EXERCISE DIRECTIONS
Copy out the following lines verbatim, starting at the line that contains "Pick the orange headscarf fists-up sticker" and ending at the line that contains "pos(684,320)", with both of those lines included.

RECORD EXTRACTS

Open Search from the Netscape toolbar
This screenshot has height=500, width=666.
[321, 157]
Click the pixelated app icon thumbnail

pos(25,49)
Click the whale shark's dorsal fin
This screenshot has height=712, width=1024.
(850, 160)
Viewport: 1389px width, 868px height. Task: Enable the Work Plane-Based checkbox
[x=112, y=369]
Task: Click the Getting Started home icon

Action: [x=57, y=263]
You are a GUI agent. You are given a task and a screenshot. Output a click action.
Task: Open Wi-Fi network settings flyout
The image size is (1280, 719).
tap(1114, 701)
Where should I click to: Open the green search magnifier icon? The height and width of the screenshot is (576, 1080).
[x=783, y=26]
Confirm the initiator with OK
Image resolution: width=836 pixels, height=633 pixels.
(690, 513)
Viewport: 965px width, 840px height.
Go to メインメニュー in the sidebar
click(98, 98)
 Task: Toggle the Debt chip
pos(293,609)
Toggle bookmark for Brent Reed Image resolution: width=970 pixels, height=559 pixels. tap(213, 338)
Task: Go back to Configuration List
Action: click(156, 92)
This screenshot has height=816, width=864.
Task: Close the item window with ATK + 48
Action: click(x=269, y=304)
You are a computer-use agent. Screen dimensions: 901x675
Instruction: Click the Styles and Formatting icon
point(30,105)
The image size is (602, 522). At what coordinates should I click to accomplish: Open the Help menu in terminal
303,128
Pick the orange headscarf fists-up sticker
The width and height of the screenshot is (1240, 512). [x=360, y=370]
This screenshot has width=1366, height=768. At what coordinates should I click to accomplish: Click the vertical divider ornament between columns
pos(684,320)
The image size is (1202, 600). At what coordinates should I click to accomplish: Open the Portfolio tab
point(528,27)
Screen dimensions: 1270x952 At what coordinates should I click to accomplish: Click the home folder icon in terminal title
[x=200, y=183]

TASK SOLUTION
Pick the orange headscarf fists-up sticker
The width and height of the screenshot is (1240, 512). [x=360, y=370]
This screenshot has width=1366, height=768. At what coordinates should I click to accomplish: Click the vertical divider ornament between columns
pos(684,320)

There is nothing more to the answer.